Cage is Stone, a despondent, put-upon police officer assigned to the evidence room at this precinct. Finding some anomaly in some paperwork that leads him to a suspected drug ring and hidden stash. The possibility occurs to him that he could perform the perfect heist, but needs help from the equally down-at-heel Waters (Wood). Recently separated, he’s going through the motions as much as anyone and is lured into attempting to pull off the daring raid, despite being unaware of the contents of a hidden safe and, indeed, the sanity of his partner-in-crime.
Mixing some dark comedy in the first half, which descends into bleak but tense drama once we get to the actual robbery, The Trust is a surprisingly entertaining caper. Wood gives the scene-stealing Cage more than a run for his money, playing the edgy but borderline fragile copper with intensity. There are even times when the diminutive actor is actually in danger of upstaging Cage’s moustache.

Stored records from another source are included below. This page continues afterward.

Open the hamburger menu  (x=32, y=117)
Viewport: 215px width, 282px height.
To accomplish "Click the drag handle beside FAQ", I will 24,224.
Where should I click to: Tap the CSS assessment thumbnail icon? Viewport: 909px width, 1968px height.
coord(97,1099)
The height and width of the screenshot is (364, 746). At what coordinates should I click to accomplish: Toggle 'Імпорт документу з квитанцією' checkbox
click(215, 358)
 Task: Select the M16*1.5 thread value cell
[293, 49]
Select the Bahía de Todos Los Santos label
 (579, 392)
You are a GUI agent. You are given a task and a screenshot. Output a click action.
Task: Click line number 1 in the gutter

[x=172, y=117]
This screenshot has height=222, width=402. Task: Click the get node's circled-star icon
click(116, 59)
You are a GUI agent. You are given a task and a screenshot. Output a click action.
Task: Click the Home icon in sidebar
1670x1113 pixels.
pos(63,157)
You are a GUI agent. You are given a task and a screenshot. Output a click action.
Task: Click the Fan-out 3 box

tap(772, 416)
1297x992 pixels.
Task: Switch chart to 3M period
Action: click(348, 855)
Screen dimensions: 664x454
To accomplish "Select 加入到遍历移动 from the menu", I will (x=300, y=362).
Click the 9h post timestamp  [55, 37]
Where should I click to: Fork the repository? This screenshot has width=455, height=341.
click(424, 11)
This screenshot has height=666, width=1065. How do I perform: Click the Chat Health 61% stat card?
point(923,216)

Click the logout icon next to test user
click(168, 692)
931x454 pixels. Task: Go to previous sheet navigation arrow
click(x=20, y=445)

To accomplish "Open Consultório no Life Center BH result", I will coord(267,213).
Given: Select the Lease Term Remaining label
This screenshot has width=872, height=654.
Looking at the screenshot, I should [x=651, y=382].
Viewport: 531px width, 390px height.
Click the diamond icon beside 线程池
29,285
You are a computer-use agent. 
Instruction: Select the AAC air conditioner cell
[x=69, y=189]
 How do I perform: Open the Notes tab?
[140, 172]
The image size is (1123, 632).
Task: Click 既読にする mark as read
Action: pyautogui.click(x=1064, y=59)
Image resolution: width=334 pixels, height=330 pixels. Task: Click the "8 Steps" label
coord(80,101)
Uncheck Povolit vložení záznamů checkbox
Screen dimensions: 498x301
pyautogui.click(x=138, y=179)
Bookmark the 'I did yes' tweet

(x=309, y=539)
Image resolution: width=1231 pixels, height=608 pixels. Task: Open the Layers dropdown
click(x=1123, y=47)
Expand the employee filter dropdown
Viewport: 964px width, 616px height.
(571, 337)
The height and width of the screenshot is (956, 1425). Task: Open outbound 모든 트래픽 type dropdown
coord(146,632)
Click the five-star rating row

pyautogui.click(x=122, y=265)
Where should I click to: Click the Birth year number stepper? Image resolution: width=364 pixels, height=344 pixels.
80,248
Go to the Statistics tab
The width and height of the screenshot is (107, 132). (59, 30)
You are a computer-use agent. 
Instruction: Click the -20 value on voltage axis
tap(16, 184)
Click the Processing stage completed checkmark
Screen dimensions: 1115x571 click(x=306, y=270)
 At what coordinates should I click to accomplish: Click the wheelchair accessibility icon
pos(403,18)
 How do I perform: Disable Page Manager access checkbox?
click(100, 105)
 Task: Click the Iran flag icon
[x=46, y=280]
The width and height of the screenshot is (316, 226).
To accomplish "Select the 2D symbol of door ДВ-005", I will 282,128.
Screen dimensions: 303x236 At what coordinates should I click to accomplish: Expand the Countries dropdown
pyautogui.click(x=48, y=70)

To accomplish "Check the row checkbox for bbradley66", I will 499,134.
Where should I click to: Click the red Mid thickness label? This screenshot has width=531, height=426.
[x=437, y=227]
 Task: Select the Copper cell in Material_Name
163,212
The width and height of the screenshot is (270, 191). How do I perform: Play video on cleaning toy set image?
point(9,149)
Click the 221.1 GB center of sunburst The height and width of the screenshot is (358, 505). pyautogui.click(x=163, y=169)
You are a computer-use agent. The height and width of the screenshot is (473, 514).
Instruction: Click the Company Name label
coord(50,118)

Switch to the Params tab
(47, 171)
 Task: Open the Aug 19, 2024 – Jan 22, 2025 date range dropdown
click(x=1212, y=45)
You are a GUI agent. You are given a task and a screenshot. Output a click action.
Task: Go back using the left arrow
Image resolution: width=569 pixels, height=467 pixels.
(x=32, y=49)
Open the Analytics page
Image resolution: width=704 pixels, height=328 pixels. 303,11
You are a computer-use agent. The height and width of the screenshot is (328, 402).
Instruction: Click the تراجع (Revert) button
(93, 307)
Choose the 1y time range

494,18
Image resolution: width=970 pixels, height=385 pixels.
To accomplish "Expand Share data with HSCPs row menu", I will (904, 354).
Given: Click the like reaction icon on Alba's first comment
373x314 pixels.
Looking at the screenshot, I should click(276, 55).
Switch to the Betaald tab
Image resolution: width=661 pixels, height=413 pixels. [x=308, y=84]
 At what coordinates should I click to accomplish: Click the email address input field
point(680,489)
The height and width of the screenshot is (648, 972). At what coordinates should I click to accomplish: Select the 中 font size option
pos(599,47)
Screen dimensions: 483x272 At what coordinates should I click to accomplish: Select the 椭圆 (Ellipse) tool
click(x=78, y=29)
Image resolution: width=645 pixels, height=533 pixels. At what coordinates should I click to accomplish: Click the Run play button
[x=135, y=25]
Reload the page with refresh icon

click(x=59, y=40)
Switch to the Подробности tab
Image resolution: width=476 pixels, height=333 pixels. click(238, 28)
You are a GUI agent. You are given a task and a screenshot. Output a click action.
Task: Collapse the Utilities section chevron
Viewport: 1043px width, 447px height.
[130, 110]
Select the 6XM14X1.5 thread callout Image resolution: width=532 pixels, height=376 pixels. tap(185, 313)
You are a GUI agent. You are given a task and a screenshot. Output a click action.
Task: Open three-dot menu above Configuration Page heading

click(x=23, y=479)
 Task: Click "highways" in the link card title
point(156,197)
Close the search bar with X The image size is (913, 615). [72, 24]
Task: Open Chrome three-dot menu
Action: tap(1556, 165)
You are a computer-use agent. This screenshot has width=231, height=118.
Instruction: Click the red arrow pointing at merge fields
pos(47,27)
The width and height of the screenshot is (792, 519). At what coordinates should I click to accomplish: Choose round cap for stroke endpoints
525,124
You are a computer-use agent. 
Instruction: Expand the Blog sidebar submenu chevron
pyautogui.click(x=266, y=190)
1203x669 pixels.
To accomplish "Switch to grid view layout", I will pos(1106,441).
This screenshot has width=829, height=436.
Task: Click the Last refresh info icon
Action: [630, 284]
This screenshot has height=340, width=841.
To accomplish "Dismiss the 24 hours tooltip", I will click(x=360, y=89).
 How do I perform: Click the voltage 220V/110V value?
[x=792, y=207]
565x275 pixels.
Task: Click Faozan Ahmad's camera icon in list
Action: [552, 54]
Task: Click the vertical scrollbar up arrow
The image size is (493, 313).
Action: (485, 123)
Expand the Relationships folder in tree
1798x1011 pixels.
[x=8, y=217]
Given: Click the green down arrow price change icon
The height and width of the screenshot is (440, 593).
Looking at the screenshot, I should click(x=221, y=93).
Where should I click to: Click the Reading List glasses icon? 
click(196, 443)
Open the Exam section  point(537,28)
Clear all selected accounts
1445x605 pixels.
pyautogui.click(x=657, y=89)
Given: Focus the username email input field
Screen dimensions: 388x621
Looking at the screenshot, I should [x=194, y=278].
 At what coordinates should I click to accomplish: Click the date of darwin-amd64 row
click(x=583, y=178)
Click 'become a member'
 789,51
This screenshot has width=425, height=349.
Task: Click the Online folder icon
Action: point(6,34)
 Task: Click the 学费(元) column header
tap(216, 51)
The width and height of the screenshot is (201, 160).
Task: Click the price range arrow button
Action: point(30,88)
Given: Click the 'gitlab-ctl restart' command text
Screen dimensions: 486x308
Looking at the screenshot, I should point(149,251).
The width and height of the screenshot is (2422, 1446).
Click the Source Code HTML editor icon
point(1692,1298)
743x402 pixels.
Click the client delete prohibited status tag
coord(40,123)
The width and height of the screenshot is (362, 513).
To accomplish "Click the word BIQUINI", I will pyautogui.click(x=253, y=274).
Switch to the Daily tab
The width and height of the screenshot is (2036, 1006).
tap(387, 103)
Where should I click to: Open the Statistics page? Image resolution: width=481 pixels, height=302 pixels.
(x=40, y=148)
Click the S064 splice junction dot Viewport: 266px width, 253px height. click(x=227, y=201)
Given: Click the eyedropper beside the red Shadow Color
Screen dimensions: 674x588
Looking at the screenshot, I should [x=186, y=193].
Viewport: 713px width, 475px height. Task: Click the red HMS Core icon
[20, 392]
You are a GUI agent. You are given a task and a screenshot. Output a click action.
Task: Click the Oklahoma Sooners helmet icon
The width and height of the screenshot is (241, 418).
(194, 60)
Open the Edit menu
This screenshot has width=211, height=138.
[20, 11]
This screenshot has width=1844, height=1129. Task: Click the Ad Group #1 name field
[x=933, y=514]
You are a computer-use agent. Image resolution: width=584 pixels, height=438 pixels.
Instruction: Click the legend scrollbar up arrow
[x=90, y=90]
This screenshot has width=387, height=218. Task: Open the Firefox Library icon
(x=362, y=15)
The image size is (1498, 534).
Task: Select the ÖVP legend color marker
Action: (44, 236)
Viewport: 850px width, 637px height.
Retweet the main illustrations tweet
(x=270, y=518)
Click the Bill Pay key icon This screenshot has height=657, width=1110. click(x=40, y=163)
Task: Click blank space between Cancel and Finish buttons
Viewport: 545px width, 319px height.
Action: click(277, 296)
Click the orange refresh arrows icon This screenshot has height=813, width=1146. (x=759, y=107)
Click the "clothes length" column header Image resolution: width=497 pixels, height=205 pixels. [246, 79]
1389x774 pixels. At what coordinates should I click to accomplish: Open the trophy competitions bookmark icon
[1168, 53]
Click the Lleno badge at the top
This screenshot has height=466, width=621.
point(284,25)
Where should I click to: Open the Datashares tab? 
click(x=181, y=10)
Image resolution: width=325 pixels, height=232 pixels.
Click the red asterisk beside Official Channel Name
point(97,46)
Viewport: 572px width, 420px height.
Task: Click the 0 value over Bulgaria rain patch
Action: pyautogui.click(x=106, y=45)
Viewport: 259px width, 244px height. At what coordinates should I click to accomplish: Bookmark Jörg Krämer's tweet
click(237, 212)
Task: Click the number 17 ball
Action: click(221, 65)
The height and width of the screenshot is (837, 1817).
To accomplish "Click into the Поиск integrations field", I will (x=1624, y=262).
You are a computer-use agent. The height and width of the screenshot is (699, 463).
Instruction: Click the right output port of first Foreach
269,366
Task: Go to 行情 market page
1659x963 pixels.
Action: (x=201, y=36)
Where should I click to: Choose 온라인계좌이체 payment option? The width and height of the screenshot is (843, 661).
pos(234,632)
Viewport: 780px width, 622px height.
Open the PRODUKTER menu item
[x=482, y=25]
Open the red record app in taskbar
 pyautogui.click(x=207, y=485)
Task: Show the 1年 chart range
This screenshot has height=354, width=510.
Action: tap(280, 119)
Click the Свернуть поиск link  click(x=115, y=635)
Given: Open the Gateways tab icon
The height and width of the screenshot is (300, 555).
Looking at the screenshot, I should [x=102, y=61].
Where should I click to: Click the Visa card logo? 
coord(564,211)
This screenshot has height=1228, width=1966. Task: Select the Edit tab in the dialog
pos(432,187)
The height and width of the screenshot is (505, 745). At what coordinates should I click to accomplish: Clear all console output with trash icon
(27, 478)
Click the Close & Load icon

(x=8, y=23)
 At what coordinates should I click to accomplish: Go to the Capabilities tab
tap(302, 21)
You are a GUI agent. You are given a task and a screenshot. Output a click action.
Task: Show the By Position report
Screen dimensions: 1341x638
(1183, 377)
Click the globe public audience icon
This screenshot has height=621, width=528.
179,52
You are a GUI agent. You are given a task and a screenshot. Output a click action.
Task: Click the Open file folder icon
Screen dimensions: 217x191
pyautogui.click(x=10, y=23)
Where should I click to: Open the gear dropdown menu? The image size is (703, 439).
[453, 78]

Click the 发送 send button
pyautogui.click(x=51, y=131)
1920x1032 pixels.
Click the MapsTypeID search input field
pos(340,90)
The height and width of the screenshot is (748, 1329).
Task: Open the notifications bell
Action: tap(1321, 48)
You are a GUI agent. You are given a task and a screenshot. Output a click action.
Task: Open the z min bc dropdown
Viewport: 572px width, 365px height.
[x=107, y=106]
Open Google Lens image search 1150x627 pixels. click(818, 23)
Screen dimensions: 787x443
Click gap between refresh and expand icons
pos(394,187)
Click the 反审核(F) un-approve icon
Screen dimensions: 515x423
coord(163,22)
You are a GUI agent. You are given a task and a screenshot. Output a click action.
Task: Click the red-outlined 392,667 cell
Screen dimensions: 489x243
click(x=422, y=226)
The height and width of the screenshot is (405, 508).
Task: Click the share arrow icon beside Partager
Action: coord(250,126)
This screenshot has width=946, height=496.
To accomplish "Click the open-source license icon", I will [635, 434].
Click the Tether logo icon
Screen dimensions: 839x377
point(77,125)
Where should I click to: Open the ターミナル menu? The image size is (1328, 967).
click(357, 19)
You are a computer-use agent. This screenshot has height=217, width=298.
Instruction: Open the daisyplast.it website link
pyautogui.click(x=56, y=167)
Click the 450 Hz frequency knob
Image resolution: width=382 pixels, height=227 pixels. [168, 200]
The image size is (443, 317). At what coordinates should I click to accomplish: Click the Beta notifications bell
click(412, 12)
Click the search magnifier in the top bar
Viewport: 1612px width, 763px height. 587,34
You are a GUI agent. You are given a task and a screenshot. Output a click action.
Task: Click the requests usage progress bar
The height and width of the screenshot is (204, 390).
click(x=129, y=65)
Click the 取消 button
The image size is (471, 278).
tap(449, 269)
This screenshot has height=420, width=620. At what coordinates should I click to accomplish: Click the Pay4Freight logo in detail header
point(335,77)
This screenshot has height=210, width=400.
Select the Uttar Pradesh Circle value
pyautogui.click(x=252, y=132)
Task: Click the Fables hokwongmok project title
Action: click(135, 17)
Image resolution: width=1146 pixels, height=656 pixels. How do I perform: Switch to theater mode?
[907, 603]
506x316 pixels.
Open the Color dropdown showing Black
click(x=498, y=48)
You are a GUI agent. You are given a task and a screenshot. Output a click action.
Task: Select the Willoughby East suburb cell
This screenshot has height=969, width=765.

Plot wise, the story motors on swiftly with some rather giant leaps of logic, but it’s played with such irreverence that it’s easy to overlook some of the more ludicrous aspects and nuances. A pleasant surprise is veteran comic Jerry Lewis’ brief turn as Stone’s hard as nails but slightly bewildered father, himself a former cop. Some lavish scenes shot among the neon-lit but sleazy Las Vegas bars contrast with the run-down areas the pair stake out and eventually plot to break into. As over the top as their plan is, the ride that brings them together and their playful - if anxious - interaction makes for engaging viewing.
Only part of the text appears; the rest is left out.